PricewaterhouseCoopers (PwC), the all-purpose international consultancy, forecast in their economic outlook for 2023, that UK real wages were set to fall back to 2006 levels. The Office for Budget Responsibility predicted in October 2021 that Average real wages in the UK will still be lower in 2026 than they were in 2008.
Average figures, of course, are less useful the wider the band of inequality they cover. There does not seem to be any readily available statistic as to how many jobs actually pay the “average” wage, (£33,000pa!) but this chart from the ONS (“Earnings and employment from Pay As You Earn Real Time Information, UK: December 2022”) would suggest it is under 50%:
The Living Wage Foundation say that “12.2 per cent of employee jobs in the UK (3.5 million jobs) were paid below the Living Wage in April 2022, compared with 17.1 per cent (4.8 million employee jobs) in April 2021”.
Another significant deviation from the average is that public sector pay has fared worse than private sector pay since 2010. This chart, produced by BBC Newsnight’s Economics Editor Ben Chu, compares the experience of public and private sector workers:
This chart from the Nuffield Trust shows how real pay has fallen for staff across the NHS since 2010:
The TUC says that “Nurses are earning £5,000 a year less in real terms than they were in 2010. And for midwives and paramedics this rises to over £6,000”.

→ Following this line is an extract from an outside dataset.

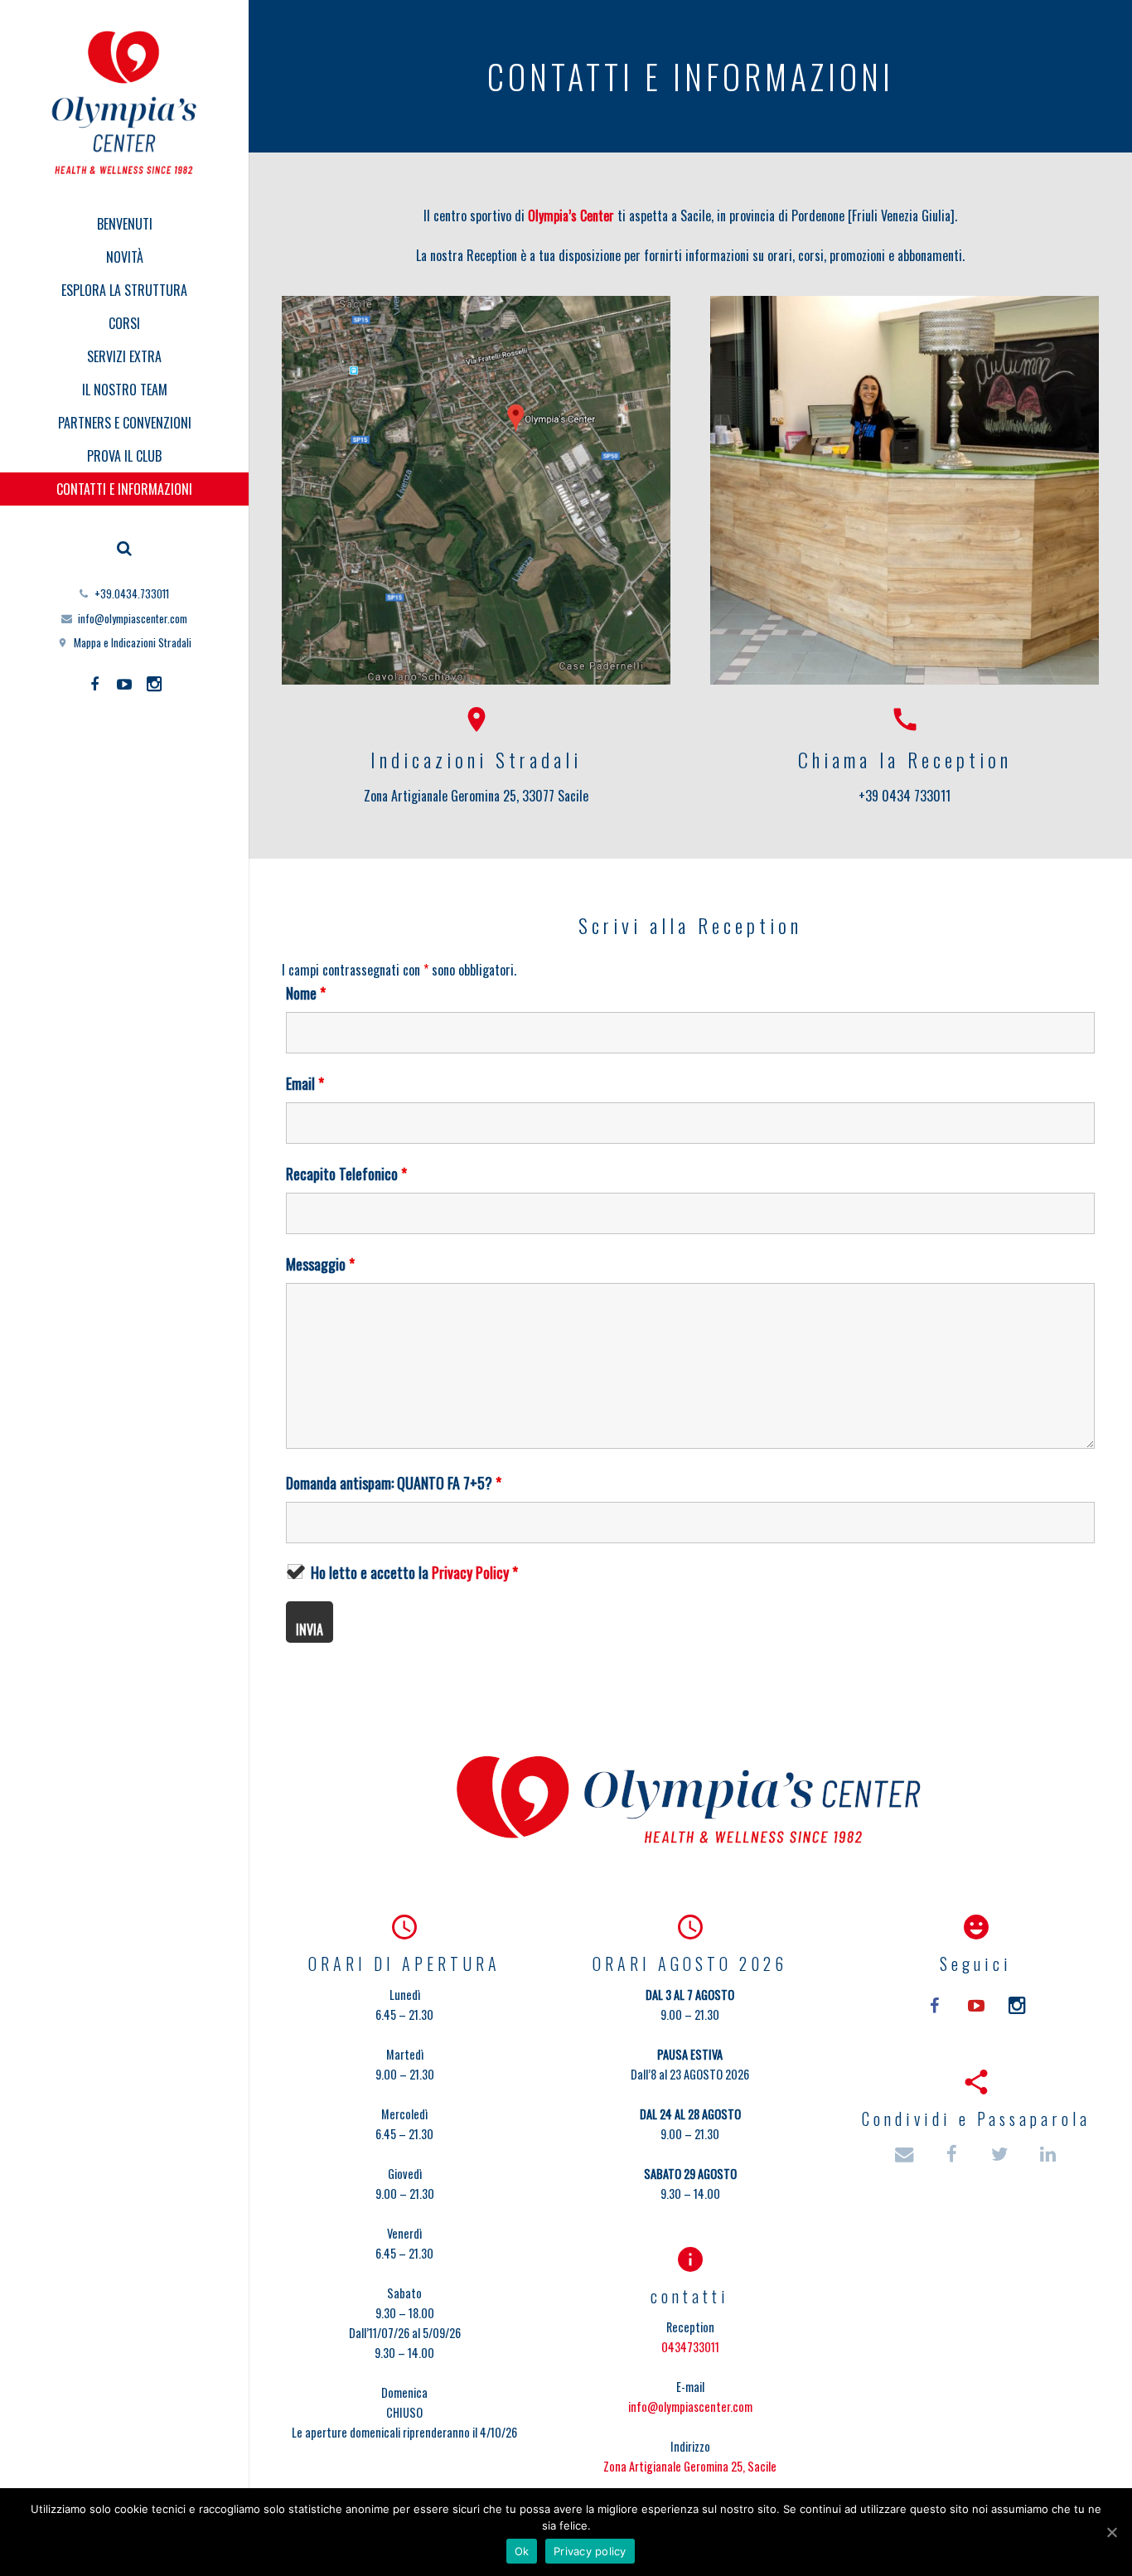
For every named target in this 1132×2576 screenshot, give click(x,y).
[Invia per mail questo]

Writing in the “New Statesman” in December 2022, Anoosh Chakelian commented: “Every time workers threaten to go on strike in the UK, a little ritual ensues. The average wage of the sector in question is googled (just look at how searches for “rail salary” and “train driver salary” spiked when the rail strikes began in June). The googler in question – possibly based on how this compares with their own income, whether strikes inconvenience them personally, plus a dash of “could I do that job myself?” – then decides whether or not the industrial action is justified”. Ironically, many of the atomised, can’t see beyond the end of their nose types – most likely to be negative about workers defending their interests collectively – would be horrified to contemplate the degree of socialisation of the economy required to ensure that everyone just got paid “what they deserve”.
Rail workers can’t directly solve pay problems in the care sector. Unionised workers can’t directly solve the problems of the unorganised. But in addressing their sectoral issues, those workers who are both willing and able to take action to defend their own incomes are doing something that may, ultimately, benefit us all. We all know that things are getting worse, that food and energy prices are rising massively, that it’s becoming more and more difficult to keep warm and to feed oneself healthily. A victory by one group of workers can inspire and encourage others. Solidarity is a coin with two sides. On the one hand it means supporting fellow workers when they do take action in their own self-defence. But on the other, it also means that we can benefit from their success. We all want to refuse to be made poorer – and success in sectoral disputes may, just possibly, feed into a general change in what is regarded as socially and economically acceptable.